• STATED TASK 1: According to the review of American Covenant, in what year was Arthur Schlesinger, Jr.'s book The Vital Center published?
• STATED TASK 2: Reproduce the passage of the review of American Covenant starting at "Observation" and ending at "fools, or thugs.".

• TEXT SECTION:
The Illusory Quest for a Vital American Center

What a new history of American civil religion gets wrong.

From the cover of American Covenant: A History of Civil Religion from the Puritans to the Present. Princeton.

From the cover of American Covenant: A History of Civil Religion from the Puritans to the Present. Princeton.

Observation
April 6 2017
About the author

Peter Berkowitz is the Tad and Dianne Taube Senior Fellow at the Hoover Institution, Stanford University. In 2019 and 2020, he served as Director of Policy Planning at the U.S. State Department. His writings are posted at www.PeterBerkowitz.com.

The quest for the “vital center” of American politics is admirable. It is also a quixotic endeavor, and one vulnerable to slipping into just another form of partisanship. Proceeding from a sound conviction—that underlying the contentious wrangling of day-to-day politics are deeper, unifying commitments—it goes astray by encouraging its adepts to identify their partisan preferences with the sturdy foundations of the American constitutional tradition, and to dismiss those who think differently as knaves, fools, or thugs.

Both the merits and the deficiencies of this enterprise are typified in a 1949 book, aptly named The Vital Center, by the Harvard historian Arthur Schlesinger, Jr. Aiming to counter, on the one hand, proponents of an unregulated market and, on the other hand, the baleful influence being exercised on the Democratic party by Henry Wallace and other sympathizers with Soviet Communism, Schlesinger proposed New Deal-style liberalism as the best source of principles around which Americans could and should come together.

But did New Deal liberalism really embody the “vital center”? In his 1955 mission statement introducing the premier issue of National Review, William F. Buckley, Jr. ridiculed Schlesinger’s conceit that FDR’s aggressively regulatory and redistributionist form of governance was the only game in town. The “liberal intellectual imagination,” Buckley maintained, which ascribed to itself an openness to everything just and reasonable, was in actuality afflicted by arrogance, intransigence, and a dazzling lack of self-knowledge. Far from open and accommodating, the political establishment of which Schlesinger himself was a prominent representative would do everything in its power to deny the possibility of “a responsible dissent from the liberal orthodoxy.”

In his new book, American Covenant: A History of Civil Religion from the Puritans to the Present, Philip Gorski aims to carry forward Schlesinger’s quest. A professor at Yale, Gorski displays an impressive intellectual range, encompassing history and political theory in addition to his own specialties of sociology and religion. In today’s narrow and politicized professoriate, moreover, which tends to ignore or vilify religion, particularly in the form of Christianity, and the classics, Gorski refreshingly strives to illuminate the ideas rooted in the Bible and in classical political philosophy—as well as the secular and modern ideas nourished by both—that inspired not only the founding of America but many of America’s most influential figures and multitudes of ordinary Americans.

• RECORDED INFORMATION:
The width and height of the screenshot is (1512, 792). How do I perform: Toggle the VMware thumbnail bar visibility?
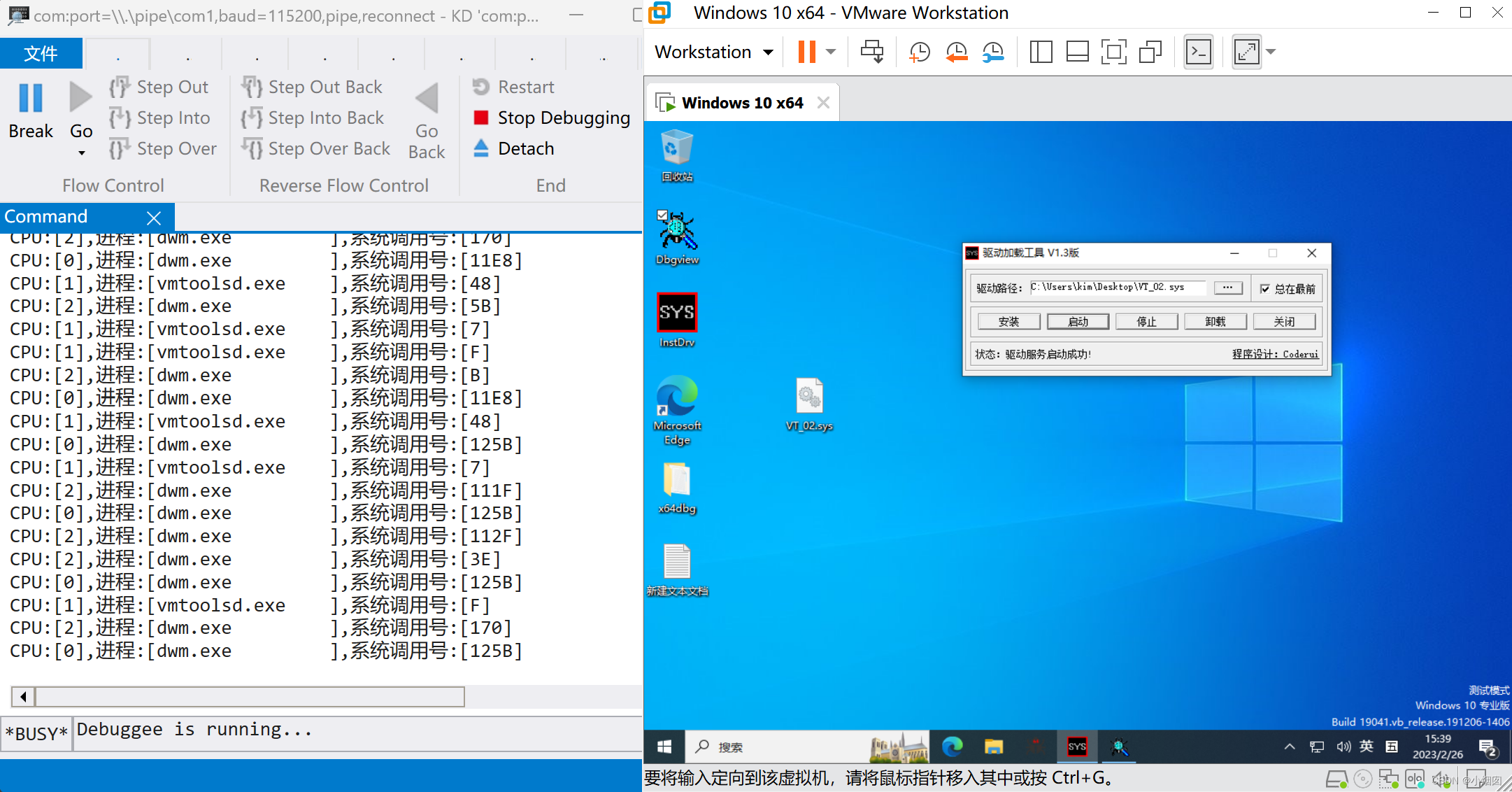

• EXERCISE RESPONSE 1: 1949

• EXERCISE RESPONSE 2:
Observation
April 6 2017
About the author

Peter Berkowitz is the Tad and Dianne Taube Senior Fellow at the Hoover Institution, Stanford University. In 2019 and 2020, he served as Director of Policy Planning at the U.S. State Department. His writings are posted at www.PeterBerkowitz.com.

The quest for the “vital center” of American politics is admirable. It is also a quixotic endeavor, and one vulnerable to slipping into just another form of partisanship. Proceeding from a sound conviction—that underlying the contentious wrangling of day-to-day politics are deeper, unifying commitments—it goes astray by encouraging its adepts to identify their partisan preferences with the sturdy foundations of the American constitutional tradition, and to dismiss those who think differently as knaves, fools, or thugs.